For Paul Longmore, in memoriam: Part 14 of "Miracle Boy”

This next, short passage is dedicated to my good friend and guru Prof. Paul Longmore, who I've just learned died yesterday. Suddenly, unexpectedly. He'd become a sort of celebrity in the disability-rights movement, but he was nothing if not unfailingly friendly and personable and supportive and warm, too. I had read of him before I'd met him. That was 20 years ago or more. He was a historian and polio survivor who educated me and hundreds of others about disability history--the role of people with disabilities in history, perhaps I should say. He imparted a sense of shared culture and pride, and a sort of vision for the future. He was also a pal, a wit, a provocateur. He coached me through my first op-ed submissions and media appearances. And so much more.

Forgive me if I'm rambling. I'm still in shock.
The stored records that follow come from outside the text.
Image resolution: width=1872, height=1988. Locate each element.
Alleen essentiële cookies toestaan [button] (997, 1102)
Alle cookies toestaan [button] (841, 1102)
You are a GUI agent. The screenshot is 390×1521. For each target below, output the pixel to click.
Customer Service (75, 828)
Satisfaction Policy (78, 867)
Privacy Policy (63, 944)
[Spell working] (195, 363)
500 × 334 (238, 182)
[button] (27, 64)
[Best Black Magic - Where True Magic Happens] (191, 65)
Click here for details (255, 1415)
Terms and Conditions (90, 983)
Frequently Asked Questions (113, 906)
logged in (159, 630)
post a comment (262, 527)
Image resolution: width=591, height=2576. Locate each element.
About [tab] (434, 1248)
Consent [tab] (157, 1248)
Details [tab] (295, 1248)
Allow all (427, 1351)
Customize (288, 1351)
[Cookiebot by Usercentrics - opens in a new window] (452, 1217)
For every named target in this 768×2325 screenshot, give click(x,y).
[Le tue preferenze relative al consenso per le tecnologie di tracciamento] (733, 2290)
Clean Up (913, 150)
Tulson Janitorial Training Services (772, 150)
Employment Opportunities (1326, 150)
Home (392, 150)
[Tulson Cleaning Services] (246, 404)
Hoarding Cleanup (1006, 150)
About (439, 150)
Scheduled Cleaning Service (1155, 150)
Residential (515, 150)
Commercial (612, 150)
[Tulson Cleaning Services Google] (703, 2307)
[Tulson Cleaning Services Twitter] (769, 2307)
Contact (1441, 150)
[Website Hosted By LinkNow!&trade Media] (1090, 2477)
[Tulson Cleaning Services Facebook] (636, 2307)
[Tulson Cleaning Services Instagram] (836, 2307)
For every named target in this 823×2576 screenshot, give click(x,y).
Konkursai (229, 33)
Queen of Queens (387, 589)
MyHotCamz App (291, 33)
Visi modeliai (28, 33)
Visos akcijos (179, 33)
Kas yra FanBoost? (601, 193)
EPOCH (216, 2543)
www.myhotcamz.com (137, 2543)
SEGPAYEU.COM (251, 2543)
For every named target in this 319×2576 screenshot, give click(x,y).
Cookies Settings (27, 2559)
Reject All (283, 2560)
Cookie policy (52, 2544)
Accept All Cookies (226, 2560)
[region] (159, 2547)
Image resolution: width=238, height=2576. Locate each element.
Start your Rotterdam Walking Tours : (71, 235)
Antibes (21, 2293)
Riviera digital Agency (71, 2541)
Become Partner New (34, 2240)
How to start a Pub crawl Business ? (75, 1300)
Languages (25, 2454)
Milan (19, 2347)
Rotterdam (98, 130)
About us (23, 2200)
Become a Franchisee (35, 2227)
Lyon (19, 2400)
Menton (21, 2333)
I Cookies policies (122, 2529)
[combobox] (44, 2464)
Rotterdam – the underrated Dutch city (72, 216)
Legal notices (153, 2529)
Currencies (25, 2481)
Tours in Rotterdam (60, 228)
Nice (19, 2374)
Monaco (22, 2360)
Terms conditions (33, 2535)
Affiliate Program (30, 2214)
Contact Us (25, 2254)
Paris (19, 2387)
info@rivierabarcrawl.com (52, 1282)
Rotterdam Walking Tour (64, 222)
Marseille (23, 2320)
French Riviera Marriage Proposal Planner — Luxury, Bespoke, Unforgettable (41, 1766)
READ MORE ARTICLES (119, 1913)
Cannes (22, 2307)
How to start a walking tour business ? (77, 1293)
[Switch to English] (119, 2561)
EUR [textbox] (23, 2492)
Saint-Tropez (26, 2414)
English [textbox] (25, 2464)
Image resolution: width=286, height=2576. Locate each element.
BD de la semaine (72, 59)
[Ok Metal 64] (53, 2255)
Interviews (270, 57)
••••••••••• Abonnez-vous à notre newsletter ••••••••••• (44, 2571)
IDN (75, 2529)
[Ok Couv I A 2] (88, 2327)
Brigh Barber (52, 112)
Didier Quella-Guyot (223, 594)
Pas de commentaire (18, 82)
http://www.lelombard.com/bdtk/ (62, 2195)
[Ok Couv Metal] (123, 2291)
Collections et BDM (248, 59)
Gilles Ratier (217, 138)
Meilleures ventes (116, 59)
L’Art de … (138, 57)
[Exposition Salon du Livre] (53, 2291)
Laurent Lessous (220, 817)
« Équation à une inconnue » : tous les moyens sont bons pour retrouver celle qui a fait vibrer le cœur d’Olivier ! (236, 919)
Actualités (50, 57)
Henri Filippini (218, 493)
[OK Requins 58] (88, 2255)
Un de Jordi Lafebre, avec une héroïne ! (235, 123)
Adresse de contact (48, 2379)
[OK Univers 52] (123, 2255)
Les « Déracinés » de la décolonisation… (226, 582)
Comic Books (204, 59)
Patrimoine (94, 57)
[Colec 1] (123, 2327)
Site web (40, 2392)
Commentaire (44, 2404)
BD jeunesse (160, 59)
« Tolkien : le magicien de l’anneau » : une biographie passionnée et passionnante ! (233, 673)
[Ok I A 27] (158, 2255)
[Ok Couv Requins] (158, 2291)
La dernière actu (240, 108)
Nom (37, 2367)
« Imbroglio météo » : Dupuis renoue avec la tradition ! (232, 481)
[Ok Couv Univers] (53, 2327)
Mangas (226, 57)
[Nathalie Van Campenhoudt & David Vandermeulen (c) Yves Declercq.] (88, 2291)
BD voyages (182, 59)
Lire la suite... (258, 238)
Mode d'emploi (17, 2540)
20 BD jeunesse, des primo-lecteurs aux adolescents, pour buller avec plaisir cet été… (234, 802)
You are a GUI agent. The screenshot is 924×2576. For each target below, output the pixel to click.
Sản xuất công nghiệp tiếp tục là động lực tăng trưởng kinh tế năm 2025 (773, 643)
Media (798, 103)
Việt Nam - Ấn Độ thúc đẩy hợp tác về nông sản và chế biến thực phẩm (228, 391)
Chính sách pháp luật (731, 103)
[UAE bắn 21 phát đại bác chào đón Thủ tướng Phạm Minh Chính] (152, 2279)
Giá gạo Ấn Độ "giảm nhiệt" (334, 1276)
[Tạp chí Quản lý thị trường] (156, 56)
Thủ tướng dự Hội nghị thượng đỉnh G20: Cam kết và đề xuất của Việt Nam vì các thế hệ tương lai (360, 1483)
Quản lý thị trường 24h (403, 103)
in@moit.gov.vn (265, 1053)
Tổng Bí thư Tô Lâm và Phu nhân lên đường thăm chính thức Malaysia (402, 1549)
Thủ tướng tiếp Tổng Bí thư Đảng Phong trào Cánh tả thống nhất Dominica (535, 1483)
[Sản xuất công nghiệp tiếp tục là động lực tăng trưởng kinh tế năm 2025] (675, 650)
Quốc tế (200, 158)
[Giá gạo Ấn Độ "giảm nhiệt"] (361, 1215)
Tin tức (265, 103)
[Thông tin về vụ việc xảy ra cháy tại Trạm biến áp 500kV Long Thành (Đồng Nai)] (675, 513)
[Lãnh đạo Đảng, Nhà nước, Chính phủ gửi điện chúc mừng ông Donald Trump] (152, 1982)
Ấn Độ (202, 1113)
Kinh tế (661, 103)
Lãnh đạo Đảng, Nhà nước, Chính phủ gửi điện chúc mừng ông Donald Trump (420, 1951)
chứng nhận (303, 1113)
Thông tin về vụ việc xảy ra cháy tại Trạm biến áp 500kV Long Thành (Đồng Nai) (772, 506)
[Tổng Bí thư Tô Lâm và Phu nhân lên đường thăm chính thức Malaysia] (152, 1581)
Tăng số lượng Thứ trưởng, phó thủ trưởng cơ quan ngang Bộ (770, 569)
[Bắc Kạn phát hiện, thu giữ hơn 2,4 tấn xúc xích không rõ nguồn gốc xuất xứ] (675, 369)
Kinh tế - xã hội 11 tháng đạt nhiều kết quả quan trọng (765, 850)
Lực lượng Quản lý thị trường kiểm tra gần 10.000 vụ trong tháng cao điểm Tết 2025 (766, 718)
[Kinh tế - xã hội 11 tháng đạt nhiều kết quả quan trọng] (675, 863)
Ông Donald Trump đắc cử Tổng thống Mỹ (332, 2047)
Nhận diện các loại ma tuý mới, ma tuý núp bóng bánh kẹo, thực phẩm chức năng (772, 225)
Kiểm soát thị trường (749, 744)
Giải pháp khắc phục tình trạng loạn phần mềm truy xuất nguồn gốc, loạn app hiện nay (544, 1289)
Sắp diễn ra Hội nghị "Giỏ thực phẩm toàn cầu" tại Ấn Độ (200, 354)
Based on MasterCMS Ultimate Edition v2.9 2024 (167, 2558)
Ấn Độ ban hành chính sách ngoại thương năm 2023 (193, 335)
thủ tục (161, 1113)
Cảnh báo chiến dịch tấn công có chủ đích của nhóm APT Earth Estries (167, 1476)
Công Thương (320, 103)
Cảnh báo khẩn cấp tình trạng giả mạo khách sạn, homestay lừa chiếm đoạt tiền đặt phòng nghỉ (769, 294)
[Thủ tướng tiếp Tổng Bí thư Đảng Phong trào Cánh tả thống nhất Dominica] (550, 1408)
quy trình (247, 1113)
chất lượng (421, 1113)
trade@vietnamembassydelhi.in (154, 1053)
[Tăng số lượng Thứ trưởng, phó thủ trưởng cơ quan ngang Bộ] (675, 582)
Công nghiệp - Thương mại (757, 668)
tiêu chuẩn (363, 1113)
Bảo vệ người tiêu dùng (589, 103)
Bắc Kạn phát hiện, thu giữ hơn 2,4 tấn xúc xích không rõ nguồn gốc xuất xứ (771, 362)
For more about Paul, see the links at
http://lflegal.com/2010/08/paul-longmore

http://notdeadyetnewscommentary.blogspot.com/2010/08/tremendous-loss-paul-longmore-has-died.html

http://www.facebook.com/profile.php?id=693073084

I'm sure that if not for Paul I would have never been able to face let alone articulate the complex issues that characterized my life. Here, then, is a new installment of what Paul has wrought...

***
I'm always required to articulate my wishes and needs, can't just act on them. I'm forced to plan ahead. And I internalize this self-discipline. Impulsiveness is drained out of me! Without realizing, I come to depend on precedent—whatever worked before should work again—because I can't trust in winging it.


Later in the school year, one of my extra special friends invites me to her apartment to play. A smart, petite girl with long, thick black hair, Joanie lives only a few blocks away. Her mom comes to escort us. Which means she's going to push my wheelchair on the sidewalk—but first, down the school steps. Joanie's mom doesn't look physically strong, yet I bravely give her instructions. I can feel her hands shake as she clutches the handlebars of my wheelchair. One step at a time. We get almost all the way down without incident ... until she slips. I fly out of her hands and bound down the hard marble stairway—k'bump-k'bump!—to hit the bottom. I'm facedown, my chin on the lowest step, my wheelchair on top of me.


Mr. Martinez, the school's muscular and jovial maintenance man, is there, leaning over me, trying to pull me up. It's hard to talk with my chin pressed against the bottom step, but I know words are my strongest asset and best defense. Mom has drilled that into me over the years. I manage to say, "Open the seat belt first."


The only Walden staffer not called by his first name, oddly enough, Mr. Martinez bends down to make sure he understands. I can smell his sweet cologne, and I'm grateful. It's important he understand me. If he pulls the wheelchair up without unbuckling me first, I'll twist an ankle. He reaches under me to unfasten the belt. Released from the chair, I slide into a slightly more comfortable position on the floor. He is then able to lift me bodily—like a groom carrying his bride over the threshold—without twisting my ankle, and carry me up the steps to a sofa in the school office. Someone else brings my chair. The school nurse looks me over, calls Mom. Joanie and her mom stay near. I'm in no pain, but the wait for Mom seems very long.


Finally she's there. The play date is canceled. No other harm done. You become used to wheelchair accidents.